**** PAGE EXTRACT

Introduction to adversarial robustness

5 minute read

Published: September 01, 2021

This lesson is from Adversarial Robustness - Theory and Practice

Introduction

Adversarial robustness
- Developing classifiers that are robust to perturbations of their inputs
- by an adversary intent on fooling the classifier
Image Classification in PyTorch
- transform the image to approximately zero-mean and unit variance
- Perturbation is to be added in the original or unnormalised image

ImageNet

model = torchvision.models.resnet50(pretrained=True)
model.eval()

img = "data/imgs/pig.jpg"
img = PIL.Image.open(img)
img_tensor = utils.preprocess(img).unsqueeze(dim=0)
img_tensor = utils.normalize(img_tensor)

pred = model(img_tensor)
label, name = utils.pred_class(pred)

print(label, name) # 341 hog

Notations

Model or Hypothesis function

$ h_\theta : \mathcal{X} \rightarrow \mathbb{R}^k $
mapping from input space $3D$ Tensor to output space which is $kD$ Vector
$k$ is the number of classes being predicted
In this case of ResNet PyTorch, the output is logits so the output may $\pm$ real numbers
$\theta$ represents parameters defining the model
- convolutional filters, fully-connected layer weight metrics, biases etc
  - trained parameters

Loss Function

$ \ell: \mathbb{R}^k \times \mathbb{Z}_+ \rightarrow \mathbb{R}+ $
mapping from the model predictions and true labels to a non-negative number
$\mathbb{R}^k$ - model output i.e. logits and can be $\pm$
$\mathbb{Z}_+$ is the index of true class i.e. number from $1$ to $k$
Loss the classifier acheives with input $x$ and output $y$
- $\ell(h_\theta(x), y)$
  - $x \in \mathcal{X}$ as input
  - $y \in \mathbb{Z}$ is true class
Cross Entropy Loss (or softmax loss)

********

Extract the passage of the adversarial robustness lesson between "model.eval()" and "img_tensor = utils.normalize(img_tensor)", inclusive.

**** DATASET EXTRACT

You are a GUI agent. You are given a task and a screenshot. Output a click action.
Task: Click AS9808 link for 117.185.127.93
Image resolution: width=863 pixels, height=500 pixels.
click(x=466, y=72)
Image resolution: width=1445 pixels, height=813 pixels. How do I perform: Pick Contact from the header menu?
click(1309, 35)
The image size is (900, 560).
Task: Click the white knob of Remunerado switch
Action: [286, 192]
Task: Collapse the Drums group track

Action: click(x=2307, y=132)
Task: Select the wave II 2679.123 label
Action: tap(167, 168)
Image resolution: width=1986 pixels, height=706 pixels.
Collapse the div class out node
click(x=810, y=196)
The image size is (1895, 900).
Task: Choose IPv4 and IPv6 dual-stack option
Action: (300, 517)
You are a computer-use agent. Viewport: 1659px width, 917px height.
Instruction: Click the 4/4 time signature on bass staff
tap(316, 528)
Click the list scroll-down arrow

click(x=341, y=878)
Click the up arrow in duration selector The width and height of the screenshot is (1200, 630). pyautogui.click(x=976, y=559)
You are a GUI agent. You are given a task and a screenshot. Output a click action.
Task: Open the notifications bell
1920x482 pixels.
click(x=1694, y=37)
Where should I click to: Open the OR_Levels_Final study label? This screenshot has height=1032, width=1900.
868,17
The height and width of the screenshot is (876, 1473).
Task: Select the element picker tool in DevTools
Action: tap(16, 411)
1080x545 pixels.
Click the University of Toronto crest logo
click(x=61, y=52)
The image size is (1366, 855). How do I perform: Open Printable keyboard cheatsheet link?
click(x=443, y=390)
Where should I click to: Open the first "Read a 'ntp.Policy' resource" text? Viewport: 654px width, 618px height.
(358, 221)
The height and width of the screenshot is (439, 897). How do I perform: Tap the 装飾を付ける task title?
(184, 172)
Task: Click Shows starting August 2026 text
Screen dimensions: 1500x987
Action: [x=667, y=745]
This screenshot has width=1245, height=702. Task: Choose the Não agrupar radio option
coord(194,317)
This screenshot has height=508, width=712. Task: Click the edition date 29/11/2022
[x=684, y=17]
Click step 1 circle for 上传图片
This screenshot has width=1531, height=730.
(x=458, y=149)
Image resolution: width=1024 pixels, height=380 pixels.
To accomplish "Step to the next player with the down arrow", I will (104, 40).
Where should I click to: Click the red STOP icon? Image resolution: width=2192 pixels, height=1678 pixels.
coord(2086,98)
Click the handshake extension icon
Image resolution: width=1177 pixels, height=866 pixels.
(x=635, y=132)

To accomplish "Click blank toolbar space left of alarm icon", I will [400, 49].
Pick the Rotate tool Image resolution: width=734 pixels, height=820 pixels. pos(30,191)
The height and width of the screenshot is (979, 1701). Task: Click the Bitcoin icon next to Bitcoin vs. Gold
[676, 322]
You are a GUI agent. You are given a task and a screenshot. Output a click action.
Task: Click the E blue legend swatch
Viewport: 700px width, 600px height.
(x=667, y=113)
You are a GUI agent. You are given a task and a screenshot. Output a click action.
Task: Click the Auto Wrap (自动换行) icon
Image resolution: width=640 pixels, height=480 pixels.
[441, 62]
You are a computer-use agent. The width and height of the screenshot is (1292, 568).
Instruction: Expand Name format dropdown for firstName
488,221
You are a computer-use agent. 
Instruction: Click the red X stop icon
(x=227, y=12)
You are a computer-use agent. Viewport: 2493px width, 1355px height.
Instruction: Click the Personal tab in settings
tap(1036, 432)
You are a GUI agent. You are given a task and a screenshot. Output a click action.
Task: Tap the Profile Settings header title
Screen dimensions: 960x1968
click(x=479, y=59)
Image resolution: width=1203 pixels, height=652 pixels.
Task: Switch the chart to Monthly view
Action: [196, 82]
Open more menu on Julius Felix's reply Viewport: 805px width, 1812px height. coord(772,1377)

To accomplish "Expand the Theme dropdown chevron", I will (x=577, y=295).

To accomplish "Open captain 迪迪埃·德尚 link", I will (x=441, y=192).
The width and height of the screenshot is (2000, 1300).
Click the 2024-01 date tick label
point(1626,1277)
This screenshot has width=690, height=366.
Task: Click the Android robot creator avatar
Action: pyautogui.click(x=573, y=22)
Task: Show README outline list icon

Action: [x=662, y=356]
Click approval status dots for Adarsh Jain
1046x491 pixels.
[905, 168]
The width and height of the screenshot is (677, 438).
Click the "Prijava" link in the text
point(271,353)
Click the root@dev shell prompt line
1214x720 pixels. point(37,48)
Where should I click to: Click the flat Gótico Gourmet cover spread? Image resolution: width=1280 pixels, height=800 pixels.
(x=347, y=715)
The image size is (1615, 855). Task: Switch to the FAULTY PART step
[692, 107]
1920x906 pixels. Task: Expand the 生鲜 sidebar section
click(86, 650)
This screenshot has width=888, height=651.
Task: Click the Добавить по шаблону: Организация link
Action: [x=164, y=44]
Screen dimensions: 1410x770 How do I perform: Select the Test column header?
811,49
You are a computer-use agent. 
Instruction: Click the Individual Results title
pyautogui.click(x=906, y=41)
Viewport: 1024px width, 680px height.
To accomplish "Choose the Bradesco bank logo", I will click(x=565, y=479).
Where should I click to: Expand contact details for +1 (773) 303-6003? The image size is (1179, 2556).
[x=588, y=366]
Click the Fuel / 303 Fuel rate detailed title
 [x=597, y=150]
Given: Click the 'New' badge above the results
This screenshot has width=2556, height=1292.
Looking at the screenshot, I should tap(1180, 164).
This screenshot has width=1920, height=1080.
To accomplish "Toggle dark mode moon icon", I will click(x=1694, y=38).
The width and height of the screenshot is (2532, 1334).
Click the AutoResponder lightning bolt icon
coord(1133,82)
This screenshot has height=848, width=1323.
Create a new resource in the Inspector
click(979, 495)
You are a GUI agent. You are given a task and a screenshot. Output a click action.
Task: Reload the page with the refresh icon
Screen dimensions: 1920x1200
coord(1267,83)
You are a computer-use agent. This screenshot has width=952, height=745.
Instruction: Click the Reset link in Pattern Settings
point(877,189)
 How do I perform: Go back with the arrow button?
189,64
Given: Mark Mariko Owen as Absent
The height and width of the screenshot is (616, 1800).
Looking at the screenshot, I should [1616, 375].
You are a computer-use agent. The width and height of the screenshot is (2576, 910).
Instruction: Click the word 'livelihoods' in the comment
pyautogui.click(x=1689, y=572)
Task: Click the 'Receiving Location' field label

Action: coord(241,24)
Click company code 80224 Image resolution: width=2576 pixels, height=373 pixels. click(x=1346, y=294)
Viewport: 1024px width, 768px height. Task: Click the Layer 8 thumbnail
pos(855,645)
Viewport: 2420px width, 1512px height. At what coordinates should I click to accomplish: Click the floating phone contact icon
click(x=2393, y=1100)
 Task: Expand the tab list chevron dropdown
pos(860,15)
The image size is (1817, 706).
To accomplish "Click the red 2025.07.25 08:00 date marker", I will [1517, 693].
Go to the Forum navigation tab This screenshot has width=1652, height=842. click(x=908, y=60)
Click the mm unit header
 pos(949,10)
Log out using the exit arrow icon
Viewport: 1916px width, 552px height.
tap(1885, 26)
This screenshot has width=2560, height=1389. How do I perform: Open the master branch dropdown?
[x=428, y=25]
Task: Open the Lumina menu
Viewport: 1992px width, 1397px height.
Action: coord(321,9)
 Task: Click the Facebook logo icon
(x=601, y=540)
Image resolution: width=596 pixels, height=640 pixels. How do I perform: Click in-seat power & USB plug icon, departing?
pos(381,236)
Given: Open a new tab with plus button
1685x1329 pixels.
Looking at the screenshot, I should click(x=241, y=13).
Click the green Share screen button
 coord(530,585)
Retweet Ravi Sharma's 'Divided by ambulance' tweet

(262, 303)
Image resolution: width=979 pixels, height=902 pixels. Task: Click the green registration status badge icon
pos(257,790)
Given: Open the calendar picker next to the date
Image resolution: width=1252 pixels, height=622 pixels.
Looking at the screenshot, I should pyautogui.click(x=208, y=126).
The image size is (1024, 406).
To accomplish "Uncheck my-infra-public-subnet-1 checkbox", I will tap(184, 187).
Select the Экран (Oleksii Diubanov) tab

********

*SOLUTION TO THIS PROBLEM*:
model.eval()

img = "data/imgs/pig.jpg"
img = PIL.Image.open(img)
img_tensor = utils.preprocess(img).unsqueeze(dim=0)
img_tensor = utils.normalize(img_tensor)